Brexit has shown everyone the value of the EU - President
Brussels, 25 November 2018
So, we held an important summit just now which, as I said on arrival, is in my view a summit of unity, dignity and seriousness.
The aim was to approve the agreement on the United Kingdom’s withdrawal from the European Union and the political framework for our future relationship. This is the agreement the 27 of us endorsed this morning.
I want to pay tribute here to the remarkable job done by Michel Barnier, all his teams and the European Commission and European Council teams. Thanks to European unity we’ve been able, as a result, to negotiate a good agreement which protects our interests and values and prepares for close cooperation with the United Kingdom.
I also want to pay tribute here to Theresa May, who, at every moment, whilst fervently defending her country’s interest, has been able to seek paths to lasting cooperation with the European Union, which is our common good.
And I want to say that the United Kingdom will continue having its place, today and tomorrow, with the role it is prepared to take on and which may evolve, in the European concert of nations.
Even though we’ve passed an important stage today, we also need to prepare for what’s next, firstly because the withdrawal agreement hasn’t been ratified, and secondly because we still haven’t defined all the details of the future relationship.

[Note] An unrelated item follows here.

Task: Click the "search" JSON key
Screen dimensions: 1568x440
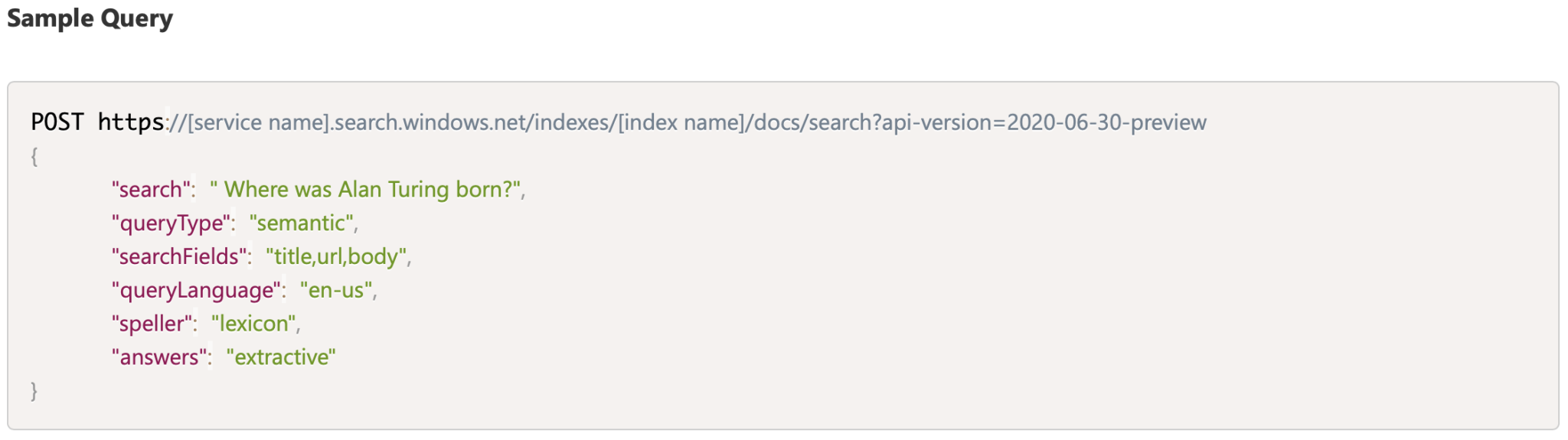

And as far as this goes, we obviously want to protect our main interests.
It’s why we’ve got a statement by the 27 which is clear and defines the parameters of the next stage, and I want to emphasize three important points here which France in particular was keen to get included.
First, to ensure conditions for fair competition: the future partnership will have to include stronger provisions, very clearly, to protect our businesses and be in genuine alignment over the long term.
Secondly, as regards fishing, on which we’ll be concentrating our efforts to get an agreement safeguarding access to British waters before the end of the transition period, and on which obviously the interests of our fishermen and the whole industry will be defended.
Finally in terms of respect for the European Union’s decision-making autonomy, which is an important point.
These three issues feature in today’s declaration by the 27. And to prepare the future stages, I’d like us to adopt the same method, namely unity and a common defence of these principles.
Finally, I believe we must also be able to learn lessons today from this departure of a member state, a major partner, for the first time in the history of the European enterprise.
We must understand in this way that Europe is fragile, that it can’t be taken for granted and that we must therefore defend it against all those who forget that it’s a guarantee of peace, prosperity and security on our continent.
But, paradoxically, Brexit has also shown everyone the value of this Union, however much it can be improved. And in doing so we must understand that our Europe has to be overhauled in order to be better understood by our peoples and address their aspirations, because, very clearly, Brexit tells us that it hasn’t been able to sufficiently reassure and protect the peoples of each of our countries.
It’s this planned overhaul which, for me, must also be central to the coming months for our European Union./.